Entre quienes lo ignoraban todo, no estaba Stalin. Según el Presidente de Rusia, Vladímir Putin, que lo condecoró post mortem, el infiltrado que hizo el aporte más relevante al programa nuclear soviético, fue George Koval, nacido en Esta- dos Unidos de padre ruso, quien emigró a la URSS, donde fue reclutado por la KGB y, al servicio del soviet, retornó a su país y se vinculó al Proyecto Manhattan, transmitiendo información a la Unión Soviética.

Al no ser descubierto, cuando concluyó la guerra, Koval regresó a Rusia donde vivió el resto de su vida. Hasta que Putin reveló el secreto de Koval, se creía que el más importante espía atómico soviético había sido Klaus Fuchs, nacido alemán que, en 1941 entró en contacto con la embajada soviética en Londres para ofrecer información, cosa especialmente valiosa por su ubicación en el Proyecto Manhattan. Arrestado en 1950 fue procesado y condenado a 14 años de cárcel.

Otro relevante fue Theodore Hall, el científico más joven del Proyecto Manhattan, miembro de una organización estudiantil socialista en Harvard que, “casualmente”, tenía como compañero de cuarto a Saville Sax, hijo de inmigrantes rusos, que según se afirma, era ya un marxista convencido y lo reclutó, sirviéndole de contacto con Moscú.
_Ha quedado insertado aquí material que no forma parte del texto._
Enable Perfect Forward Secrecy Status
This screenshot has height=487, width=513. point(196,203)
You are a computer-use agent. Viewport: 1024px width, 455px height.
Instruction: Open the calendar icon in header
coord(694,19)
Había concluido ya la guerra cuando, en 1946, mediante el Proyecto Venona el FBI descubrió a otros espías a los cuales se sumaron algunos cuya actuación fue desclasificada a la caída de la Unión Soviética. Entre otros figuran Morris Cohen y su esposa Lorna, ambos norteamericanos de padres esclavos.

En 1937 Cohen se unió a las brigadas internacionales que combatieron por la República Española donde fue reclutado por la KGB. En 1941 se casó con Lorna, una militante del Partido Comunista de los Estados Unidos y sirvieron como correo a Theodore Hall, físico al servicio de la Unión Soviética, insertado en el Proyecto Manhattan.

En 1961 fueron descubiertos arrestados y condenados a 25 y 20 años respectivamente. En 1967 fueron intercambiados por un británico preso en la URSS. Los estadounidenses más célebres en el espionaje a favor de la Unión Soviética, aunque su participación fue dudosa e insignificante, fueron los esposos Ethel y Julius Rosenberg, un caso más notorio por la repulsa mundial a la desmesurada condena, que por haber realizado algún espionaje. Al matrimonio se vinculó David Greenglass, hermano de Ethel que, en un acto incalificable y confeso, mezcló a su hermana que nada tenía que ver con el caso, en un entuerto que le costó la vida. Esta relatoría es sólo una muestra del extraordinario trabajo de la inteligencia soviética que desempeñó un papel tras- cendental para dotar a su país de la bomba detonada en 1949.

Tanto la exclusión de la URSS del Proyecto Manhattan como el espionaje atómico soviético, no demeritan una alianza que salvó a la humanidad de enormes sufrimientos al derrotar de modo aplastante al fascismo hitleriano. Son cosas de la geopolítica. Allá nos vamos.